= EXERCISE DIRECTIONS =
In the entries below, find each line with the string "computer" and copy it.

┌──

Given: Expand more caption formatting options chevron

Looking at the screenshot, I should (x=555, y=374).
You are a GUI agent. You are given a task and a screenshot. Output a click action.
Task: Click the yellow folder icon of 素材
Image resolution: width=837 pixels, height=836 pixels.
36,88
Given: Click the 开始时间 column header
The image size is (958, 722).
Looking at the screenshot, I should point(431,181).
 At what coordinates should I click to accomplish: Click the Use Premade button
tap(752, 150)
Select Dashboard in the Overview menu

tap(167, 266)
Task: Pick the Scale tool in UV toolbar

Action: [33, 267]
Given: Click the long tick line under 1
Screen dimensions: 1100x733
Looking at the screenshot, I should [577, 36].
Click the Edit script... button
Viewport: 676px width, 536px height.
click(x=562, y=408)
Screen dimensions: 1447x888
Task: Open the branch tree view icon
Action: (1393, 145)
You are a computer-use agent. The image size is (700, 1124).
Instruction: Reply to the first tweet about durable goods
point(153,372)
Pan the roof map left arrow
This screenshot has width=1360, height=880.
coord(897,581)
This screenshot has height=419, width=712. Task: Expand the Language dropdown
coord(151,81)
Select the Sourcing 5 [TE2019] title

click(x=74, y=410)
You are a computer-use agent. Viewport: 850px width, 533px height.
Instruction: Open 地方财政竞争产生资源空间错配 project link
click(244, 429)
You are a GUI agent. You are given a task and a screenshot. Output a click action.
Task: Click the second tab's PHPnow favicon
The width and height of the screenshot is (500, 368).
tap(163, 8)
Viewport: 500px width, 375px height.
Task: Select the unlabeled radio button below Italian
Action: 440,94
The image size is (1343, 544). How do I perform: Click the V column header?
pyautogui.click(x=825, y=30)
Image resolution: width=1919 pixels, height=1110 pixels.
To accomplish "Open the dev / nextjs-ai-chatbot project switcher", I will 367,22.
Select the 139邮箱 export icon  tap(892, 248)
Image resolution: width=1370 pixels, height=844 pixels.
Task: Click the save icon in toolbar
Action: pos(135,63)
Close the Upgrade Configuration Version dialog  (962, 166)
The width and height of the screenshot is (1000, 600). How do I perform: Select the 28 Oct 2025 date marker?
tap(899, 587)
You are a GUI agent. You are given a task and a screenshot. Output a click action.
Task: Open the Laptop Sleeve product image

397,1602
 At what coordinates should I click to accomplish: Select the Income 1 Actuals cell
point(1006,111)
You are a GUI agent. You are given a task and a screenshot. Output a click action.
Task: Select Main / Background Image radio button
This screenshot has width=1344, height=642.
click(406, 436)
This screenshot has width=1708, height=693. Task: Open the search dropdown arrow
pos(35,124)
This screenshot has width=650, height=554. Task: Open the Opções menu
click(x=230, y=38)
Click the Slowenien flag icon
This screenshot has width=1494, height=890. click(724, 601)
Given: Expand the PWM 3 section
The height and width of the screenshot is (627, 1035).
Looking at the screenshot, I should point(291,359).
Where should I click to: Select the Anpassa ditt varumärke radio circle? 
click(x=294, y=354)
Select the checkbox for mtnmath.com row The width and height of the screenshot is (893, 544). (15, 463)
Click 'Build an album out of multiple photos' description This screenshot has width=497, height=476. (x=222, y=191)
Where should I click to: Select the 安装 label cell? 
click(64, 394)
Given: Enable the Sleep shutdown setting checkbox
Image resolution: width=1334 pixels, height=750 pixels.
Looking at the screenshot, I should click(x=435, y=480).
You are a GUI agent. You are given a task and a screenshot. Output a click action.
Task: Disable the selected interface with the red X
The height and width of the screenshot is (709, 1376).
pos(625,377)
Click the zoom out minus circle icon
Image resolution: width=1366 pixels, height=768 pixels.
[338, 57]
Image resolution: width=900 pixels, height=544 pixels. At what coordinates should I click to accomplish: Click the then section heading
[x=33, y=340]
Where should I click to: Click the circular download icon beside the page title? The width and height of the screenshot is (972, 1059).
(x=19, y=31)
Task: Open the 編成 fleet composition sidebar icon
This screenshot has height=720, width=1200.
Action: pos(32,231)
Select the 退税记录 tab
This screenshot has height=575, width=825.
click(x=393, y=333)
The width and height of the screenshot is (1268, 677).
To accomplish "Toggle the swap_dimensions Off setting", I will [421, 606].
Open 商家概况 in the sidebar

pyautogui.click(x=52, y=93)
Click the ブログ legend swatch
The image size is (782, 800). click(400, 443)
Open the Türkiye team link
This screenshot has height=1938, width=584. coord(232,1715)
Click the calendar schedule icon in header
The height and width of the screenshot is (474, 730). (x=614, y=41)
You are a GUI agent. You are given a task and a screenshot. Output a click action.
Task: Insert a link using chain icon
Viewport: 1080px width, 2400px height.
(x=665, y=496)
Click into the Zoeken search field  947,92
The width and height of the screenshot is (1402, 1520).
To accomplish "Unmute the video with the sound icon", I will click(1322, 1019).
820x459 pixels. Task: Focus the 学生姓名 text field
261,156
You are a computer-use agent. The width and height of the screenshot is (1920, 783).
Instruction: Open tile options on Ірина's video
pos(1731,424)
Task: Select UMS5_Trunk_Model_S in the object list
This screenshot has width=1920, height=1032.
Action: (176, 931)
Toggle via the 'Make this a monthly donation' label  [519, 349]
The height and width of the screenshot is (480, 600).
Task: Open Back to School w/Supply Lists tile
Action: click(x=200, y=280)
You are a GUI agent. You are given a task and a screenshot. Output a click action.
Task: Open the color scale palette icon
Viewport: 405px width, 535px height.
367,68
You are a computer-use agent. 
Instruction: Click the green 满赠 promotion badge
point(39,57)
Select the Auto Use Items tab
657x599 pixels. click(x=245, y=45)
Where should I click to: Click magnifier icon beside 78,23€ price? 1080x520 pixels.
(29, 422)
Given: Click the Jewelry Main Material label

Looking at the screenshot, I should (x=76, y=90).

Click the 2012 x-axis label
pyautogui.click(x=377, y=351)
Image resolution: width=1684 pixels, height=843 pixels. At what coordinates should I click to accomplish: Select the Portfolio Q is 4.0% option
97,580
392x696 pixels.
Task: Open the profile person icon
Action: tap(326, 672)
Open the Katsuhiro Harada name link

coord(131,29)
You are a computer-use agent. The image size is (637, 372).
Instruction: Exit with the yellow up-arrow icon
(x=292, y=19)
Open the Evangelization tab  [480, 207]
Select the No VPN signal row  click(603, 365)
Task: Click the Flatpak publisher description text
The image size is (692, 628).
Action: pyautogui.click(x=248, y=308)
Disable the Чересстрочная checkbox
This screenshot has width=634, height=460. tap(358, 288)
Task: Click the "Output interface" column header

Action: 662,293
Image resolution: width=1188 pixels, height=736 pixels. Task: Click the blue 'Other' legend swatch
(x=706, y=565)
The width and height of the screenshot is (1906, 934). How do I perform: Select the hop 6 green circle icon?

└──

= RESULT FOR THIS TASK =
You are a computer-use agent. The image size is (700, 1124).
You are a computer-use agent. Viewport: 850px width, 533px height.
You are a computer-use agent. The width and height of the screenshot is (1920, 783).
You are a computer-use agent. 
You are a computer-use agent. The image size is (637, 372).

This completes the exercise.